-- GIVEN TASK --
Rewrite everything from the line containing "You are a GUI" down to the end of the records, requests included, shifting every coordinate in the answers up by 11. Leave the pictures out.

==*==

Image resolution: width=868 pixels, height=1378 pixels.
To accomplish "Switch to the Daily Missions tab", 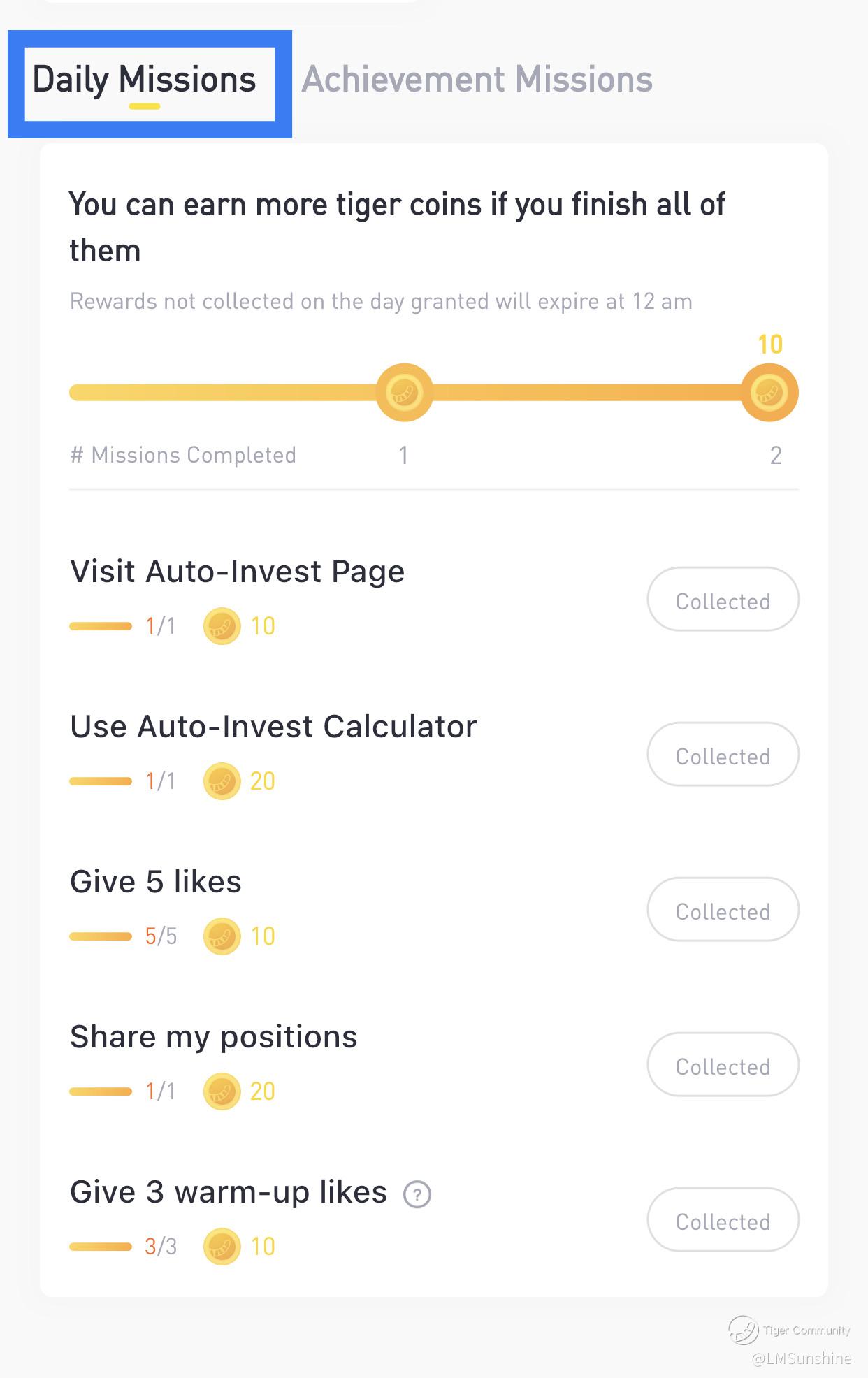I will pos(145,80).

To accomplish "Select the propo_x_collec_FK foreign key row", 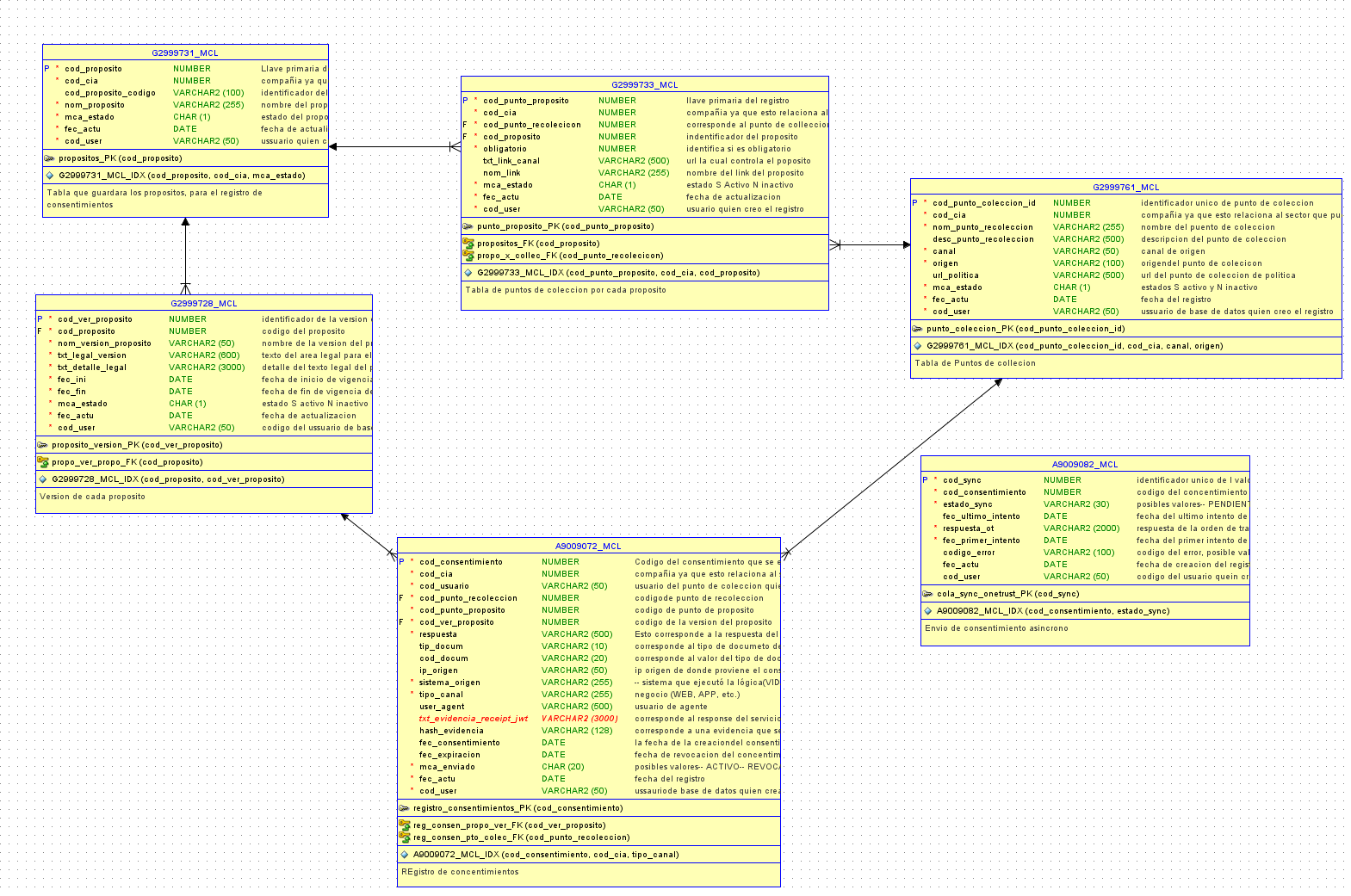I will click(645, 256).
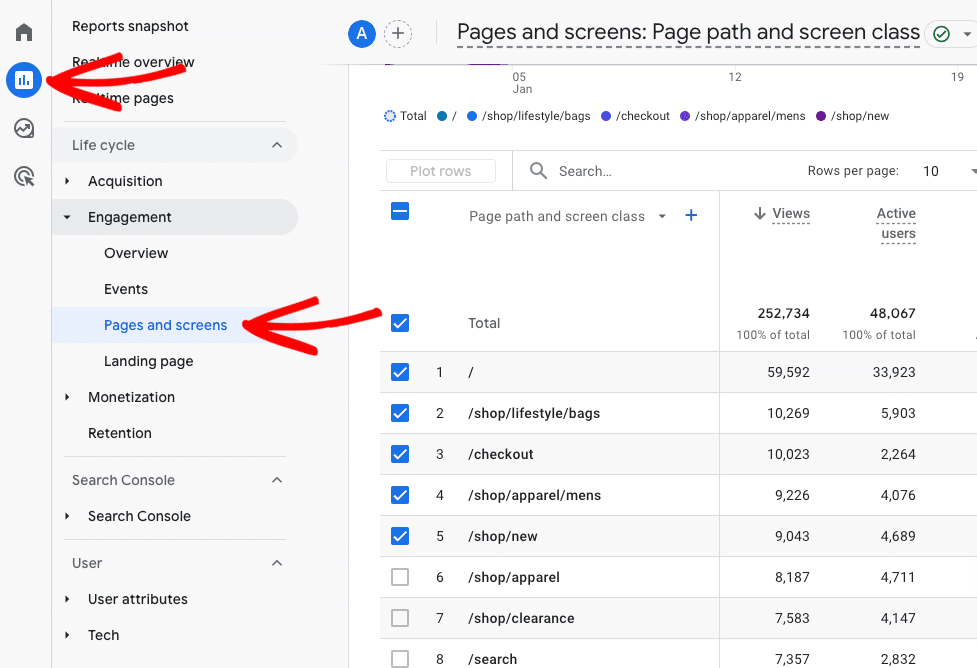Collapse the Life cycle section

pos(277,145)
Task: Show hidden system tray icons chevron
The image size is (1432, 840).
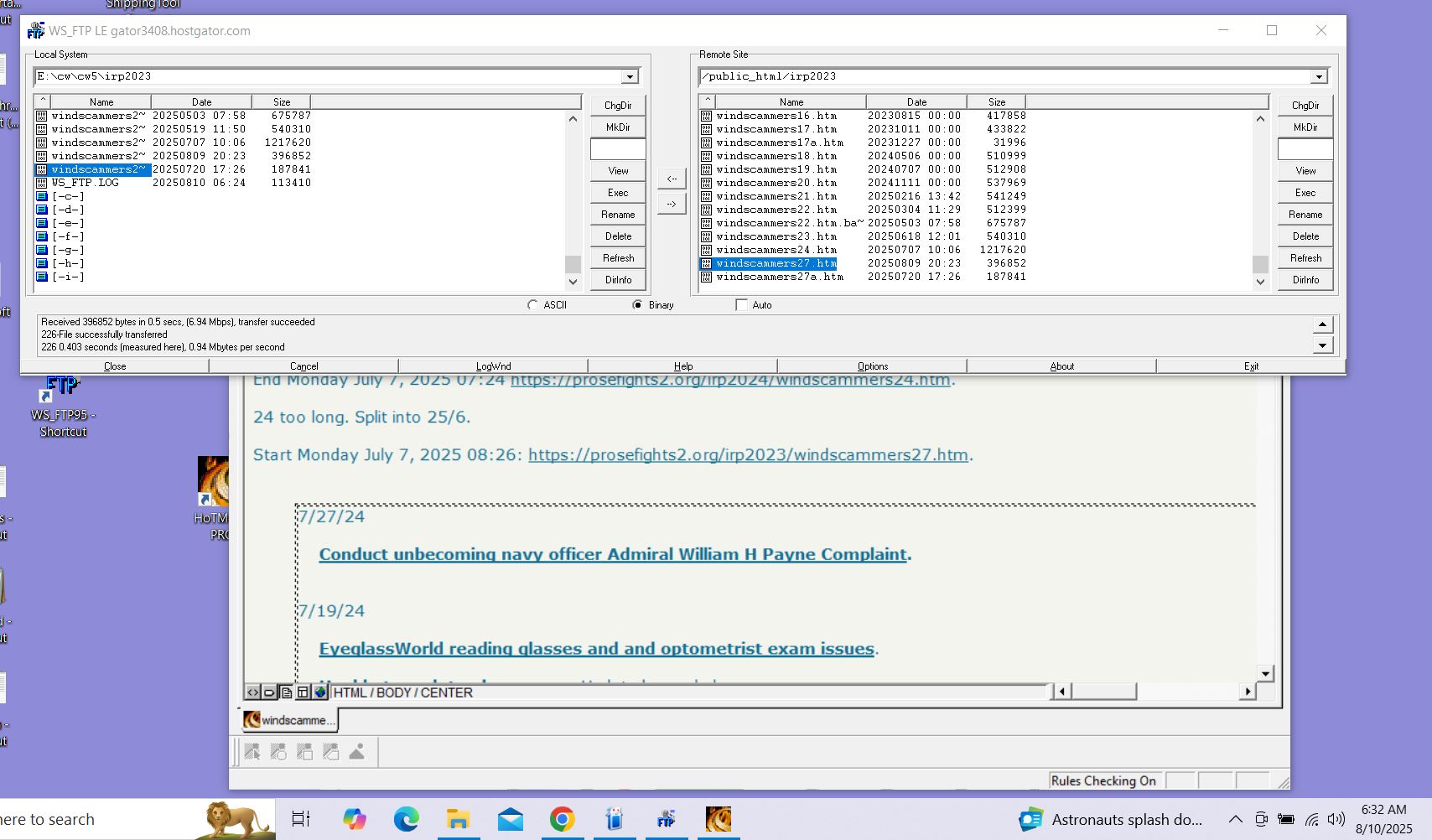Action: pyautogui.click(x=1235, y=819)
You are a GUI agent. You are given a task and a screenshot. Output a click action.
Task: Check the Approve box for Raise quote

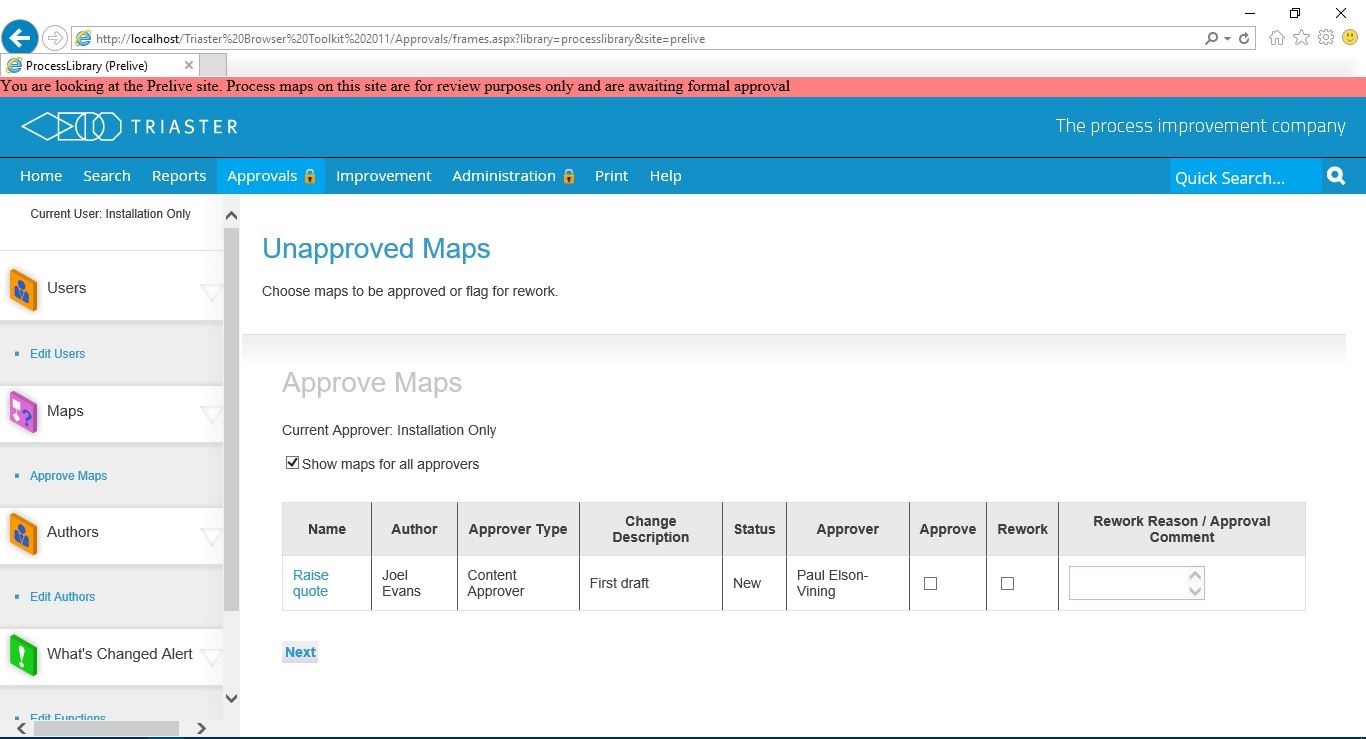(x=930, y=583)
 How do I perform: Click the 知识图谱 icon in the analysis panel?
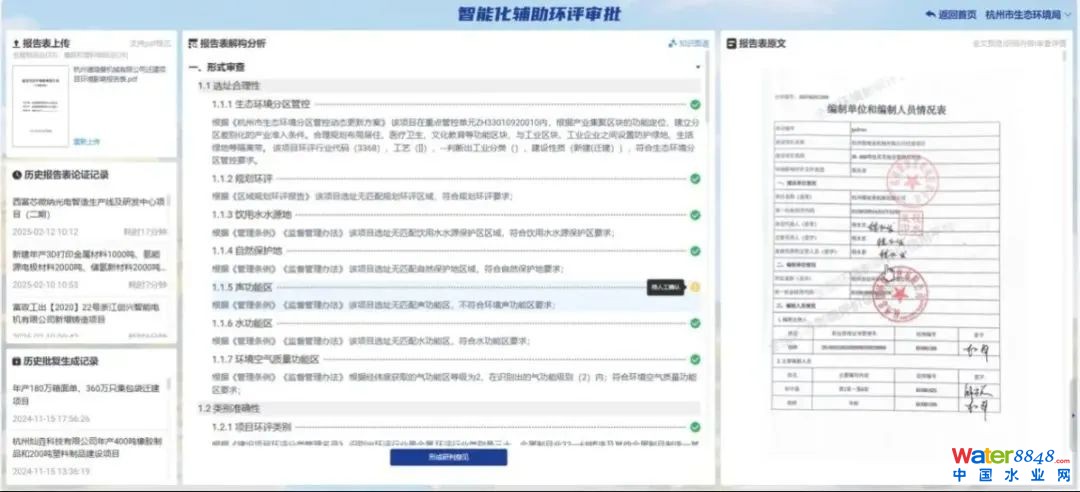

==*==

-- ANSWER FOR THIS EXERCISE --
You are a GUI agent. You are given a task and a screenshot. Output a click action.
Task: Check the Approve box for Raise quote

(x=941, y=594)
 How do I perform: Click the 知识图谱 icon in the analysis panel?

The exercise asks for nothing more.